Committee debates abolishing death penalty
12 Mahoning Valley inmates on Ohio’s death row
The Ohio Senate Judiciary Committee held its first hearing Tuesday on legislation recently introduced with the goal of abolishing Ohio’s death penalty in favor of life in prison without parole.
The Mahoning Valley has 12 inmates on Ohio’s death row, according to records. Since the late 1980s, five inmates from the Valley have been executed; another four from the Valley have died on death row; and five have had their cases removed from death row based on court or executive action.
Sen. Nickie Antonio, a Democrat from Lakewood, led off by saying this proposal has received “the most bipartisan support yet” of multiple, earlier efforts to abolish the death penalty with more than one-third of Ohio’s senators signing on as sponsors.
“It is time for the state of Ohio to take the compassionate, pragmatic and economically prudent step to abolish the death penalty, which has been found to be expensive, impractical, unjust, inhumane and erroneous. Today, 23 states and the District of Columbia have legislatively abolished the death penalty,” Antonio said.
As for the “unjust” allegation, she argued that the death penalty “is not pursued with equity and has been described by former Ohio Supreme Court Justice Paul Pfeiffer as a death lottery. He said depending on where you happen to commit the crime and the attitude of the prosecutor, it becomes like a lottery.”
As referenced March 28 in a news release when Antonio and the other co-sponsors announced the legislation, she again on Tuesday mentioned the 2020 Death Penalty Information Center’s report, saying it “detailed racial bias with regard to the death penalty.”
Cuyahoga County (Cleveland) and Hamilton County (Cincinnati) are among the top 2 percent of the counties for the majority of inmates on death row. “Over half of Ohio’s 134 death row inmates are black, while black people make up only 13 percent of Ohio’s population,” she said.
Antonio said the study indicates that a person in Hamilton County is “three to five times more likely to receive a death sentence if the victim is white.”
Sen.
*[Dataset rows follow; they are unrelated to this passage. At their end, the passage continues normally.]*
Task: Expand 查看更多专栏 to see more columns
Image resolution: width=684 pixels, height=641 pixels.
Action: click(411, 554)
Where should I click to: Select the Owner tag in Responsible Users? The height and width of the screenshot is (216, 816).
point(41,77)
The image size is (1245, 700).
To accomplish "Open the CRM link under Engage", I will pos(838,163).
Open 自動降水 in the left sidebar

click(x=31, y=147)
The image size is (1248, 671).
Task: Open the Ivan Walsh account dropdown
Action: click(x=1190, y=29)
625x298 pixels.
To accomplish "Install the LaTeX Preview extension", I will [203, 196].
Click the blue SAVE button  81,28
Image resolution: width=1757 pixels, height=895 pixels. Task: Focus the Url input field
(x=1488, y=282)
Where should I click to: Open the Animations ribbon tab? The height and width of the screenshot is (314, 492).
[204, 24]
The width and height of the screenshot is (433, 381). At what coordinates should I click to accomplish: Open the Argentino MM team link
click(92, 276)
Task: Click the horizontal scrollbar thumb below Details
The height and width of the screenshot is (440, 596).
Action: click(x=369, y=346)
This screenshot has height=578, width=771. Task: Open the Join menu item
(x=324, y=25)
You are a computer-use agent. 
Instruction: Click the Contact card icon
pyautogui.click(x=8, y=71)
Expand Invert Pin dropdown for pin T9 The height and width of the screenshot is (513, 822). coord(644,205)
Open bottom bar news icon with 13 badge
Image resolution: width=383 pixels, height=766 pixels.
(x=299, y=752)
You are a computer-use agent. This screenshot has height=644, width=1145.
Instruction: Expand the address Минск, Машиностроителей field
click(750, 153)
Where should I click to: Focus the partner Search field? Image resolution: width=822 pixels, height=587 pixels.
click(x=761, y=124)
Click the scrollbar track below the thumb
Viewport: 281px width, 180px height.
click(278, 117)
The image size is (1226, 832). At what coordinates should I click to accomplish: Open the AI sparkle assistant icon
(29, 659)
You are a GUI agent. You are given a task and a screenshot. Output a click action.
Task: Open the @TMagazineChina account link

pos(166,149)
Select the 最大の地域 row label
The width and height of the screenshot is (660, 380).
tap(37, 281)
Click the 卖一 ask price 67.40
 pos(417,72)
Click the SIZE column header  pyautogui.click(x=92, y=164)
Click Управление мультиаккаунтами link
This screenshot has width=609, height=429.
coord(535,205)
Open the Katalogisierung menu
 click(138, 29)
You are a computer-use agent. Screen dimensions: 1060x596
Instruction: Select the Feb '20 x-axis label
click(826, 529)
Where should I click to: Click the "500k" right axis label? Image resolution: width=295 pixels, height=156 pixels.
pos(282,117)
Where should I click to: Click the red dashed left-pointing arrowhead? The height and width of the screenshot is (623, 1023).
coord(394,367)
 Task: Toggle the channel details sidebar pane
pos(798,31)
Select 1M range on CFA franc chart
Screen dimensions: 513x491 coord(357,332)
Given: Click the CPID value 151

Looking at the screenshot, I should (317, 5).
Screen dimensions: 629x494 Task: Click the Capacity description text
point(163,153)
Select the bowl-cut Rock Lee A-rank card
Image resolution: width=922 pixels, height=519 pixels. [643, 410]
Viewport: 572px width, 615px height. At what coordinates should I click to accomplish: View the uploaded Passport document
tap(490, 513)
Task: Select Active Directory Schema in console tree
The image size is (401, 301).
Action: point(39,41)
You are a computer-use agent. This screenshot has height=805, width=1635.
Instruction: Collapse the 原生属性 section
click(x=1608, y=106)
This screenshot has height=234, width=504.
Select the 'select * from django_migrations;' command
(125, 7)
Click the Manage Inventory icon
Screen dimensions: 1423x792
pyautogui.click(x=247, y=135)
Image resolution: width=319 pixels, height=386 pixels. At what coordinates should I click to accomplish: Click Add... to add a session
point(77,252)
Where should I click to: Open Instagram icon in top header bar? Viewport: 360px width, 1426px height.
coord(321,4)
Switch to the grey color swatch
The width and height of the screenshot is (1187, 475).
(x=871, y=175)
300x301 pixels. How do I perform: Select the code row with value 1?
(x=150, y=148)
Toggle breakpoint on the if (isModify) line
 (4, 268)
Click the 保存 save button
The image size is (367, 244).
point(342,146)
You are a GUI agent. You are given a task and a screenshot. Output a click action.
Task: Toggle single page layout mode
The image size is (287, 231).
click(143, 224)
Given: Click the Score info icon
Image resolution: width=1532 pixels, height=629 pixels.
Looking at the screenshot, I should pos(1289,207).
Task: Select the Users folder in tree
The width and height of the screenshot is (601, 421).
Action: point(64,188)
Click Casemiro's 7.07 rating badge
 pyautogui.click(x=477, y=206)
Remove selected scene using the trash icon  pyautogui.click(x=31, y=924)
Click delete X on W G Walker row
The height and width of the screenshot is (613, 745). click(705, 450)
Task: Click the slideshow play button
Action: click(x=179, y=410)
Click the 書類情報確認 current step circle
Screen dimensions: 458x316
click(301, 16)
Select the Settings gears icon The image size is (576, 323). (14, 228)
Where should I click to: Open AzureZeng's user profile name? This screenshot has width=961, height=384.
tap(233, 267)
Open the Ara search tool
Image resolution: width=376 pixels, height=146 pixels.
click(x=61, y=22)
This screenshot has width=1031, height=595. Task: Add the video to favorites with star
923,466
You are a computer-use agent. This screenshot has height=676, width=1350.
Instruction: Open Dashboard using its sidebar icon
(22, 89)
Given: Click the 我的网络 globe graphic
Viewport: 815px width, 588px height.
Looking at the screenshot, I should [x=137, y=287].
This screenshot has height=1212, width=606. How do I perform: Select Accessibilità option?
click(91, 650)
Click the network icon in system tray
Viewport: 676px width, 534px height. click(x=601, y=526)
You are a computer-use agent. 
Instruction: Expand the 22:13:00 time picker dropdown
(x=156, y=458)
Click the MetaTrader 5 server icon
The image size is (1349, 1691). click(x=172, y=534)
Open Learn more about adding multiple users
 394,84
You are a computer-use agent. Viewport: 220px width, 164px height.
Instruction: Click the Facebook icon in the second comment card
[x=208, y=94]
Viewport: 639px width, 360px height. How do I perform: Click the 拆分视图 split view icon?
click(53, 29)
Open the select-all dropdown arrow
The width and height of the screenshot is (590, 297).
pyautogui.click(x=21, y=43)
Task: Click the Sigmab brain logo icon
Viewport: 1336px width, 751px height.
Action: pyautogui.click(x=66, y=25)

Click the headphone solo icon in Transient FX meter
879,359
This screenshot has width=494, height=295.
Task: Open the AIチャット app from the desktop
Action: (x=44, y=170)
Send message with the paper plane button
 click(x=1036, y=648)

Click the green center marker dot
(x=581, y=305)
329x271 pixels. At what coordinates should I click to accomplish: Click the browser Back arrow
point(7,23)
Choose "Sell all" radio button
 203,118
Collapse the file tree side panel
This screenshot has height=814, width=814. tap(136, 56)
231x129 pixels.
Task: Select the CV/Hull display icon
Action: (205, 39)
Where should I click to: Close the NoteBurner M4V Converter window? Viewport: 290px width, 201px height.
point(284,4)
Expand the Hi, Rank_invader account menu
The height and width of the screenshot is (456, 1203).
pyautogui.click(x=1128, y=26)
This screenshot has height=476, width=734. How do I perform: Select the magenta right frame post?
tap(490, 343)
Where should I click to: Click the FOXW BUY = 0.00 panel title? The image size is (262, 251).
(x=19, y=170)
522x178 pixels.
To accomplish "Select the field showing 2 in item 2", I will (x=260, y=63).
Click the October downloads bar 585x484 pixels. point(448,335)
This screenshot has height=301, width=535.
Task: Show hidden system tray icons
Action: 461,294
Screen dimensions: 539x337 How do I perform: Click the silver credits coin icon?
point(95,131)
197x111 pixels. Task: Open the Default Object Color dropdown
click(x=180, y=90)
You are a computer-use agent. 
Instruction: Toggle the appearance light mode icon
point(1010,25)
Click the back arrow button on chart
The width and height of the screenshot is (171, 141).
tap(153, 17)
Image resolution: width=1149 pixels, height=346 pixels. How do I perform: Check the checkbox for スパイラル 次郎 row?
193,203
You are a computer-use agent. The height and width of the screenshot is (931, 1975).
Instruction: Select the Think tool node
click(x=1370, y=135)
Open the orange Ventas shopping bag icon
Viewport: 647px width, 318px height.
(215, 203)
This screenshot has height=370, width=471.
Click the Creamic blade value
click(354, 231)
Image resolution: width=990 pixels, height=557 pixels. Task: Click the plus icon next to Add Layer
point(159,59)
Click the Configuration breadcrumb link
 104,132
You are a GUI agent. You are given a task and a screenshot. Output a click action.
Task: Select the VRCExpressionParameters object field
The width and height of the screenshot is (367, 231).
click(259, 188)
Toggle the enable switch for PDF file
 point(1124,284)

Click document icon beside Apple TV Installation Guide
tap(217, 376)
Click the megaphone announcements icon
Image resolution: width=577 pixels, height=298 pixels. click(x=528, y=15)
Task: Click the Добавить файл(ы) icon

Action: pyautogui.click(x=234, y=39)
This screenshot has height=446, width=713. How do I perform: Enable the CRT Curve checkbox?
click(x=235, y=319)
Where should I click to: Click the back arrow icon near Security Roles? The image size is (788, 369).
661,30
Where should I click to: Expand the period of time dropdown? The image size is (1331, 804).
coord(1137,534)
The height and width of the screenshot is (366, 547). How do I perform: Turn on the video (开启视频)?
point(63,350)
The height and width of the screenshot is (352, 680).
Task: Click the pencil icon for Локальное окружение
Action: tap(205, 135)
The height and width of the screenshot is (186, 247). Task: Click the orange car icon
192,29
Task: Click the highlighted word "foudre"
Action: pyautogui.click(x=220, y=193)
Matt Dolan, a Republican from Chagrin Falls, was the first senator to question Antonio and co-sponsor Steve Huffman, a Republican from near Dayton, on the bill.
He wanted to know whether there is data showing whether capital punishment is a deterrent to crime.
“There have been studies that have shown that (the death penalty) has not been proven to be a deterrent to violent crime,” she answered, without citing any specific source.
Dolan also asked a question that started out as a statement, saying “the very process of capital punishment allows for the very in-depth appeals that demonstrate whether someone is innocent or not.” He added, “If a person is sentenced to life without parole, the appeals system is nowhere near as intrusive as (the one for) capital punishment.
“So we could have somebody sitting with no hope of ever proving their innocence. So the system itself kind of helps find the flaws.”
Antonio said some people have been exonerated of capital murder, decades after their conviction.
Dolan said her response did not address the issue he was raising.
She then discussed the concept of the death penalty being used as a “bargaining chip,” saying prosecutors sometimes offer to remove the death penalty “as leverage to get someone to plead to a lesser crime or to a lesser sentence.”
In response to a question from Sen. Nickie Reynolds, a Republican from Columbus, Huffman said he does not think the death penalty deters someone from committing a murder. He said he thinks society will be equally safe or unsafe whether Ohio has the death penalty or not.
Antonio said she and Huffman met last year with human rights counselors from countries such as France, Germany and the Netherlands who said “the abolition of capital punishment in Ohio would lead to an interest in engagement with more international businesses and commerce due to the amount of international corporations that want to do business with abolition states.”
Huffman said the cost per death penalty inmate is about three times that of a person spending life in prison without the possibility of parole.
Huffman said: “I believe life at all stages is sacred and truly a person’s greatest gift from God. As both medical director and a man of unwavering faith, I believe this gift of life should be preserved and defended at all costs.”
He said the United States is among less than 30 percent of the countries around the world with a death penalty. “We are the only Western nation and member of NATO that still uses the death penalty.”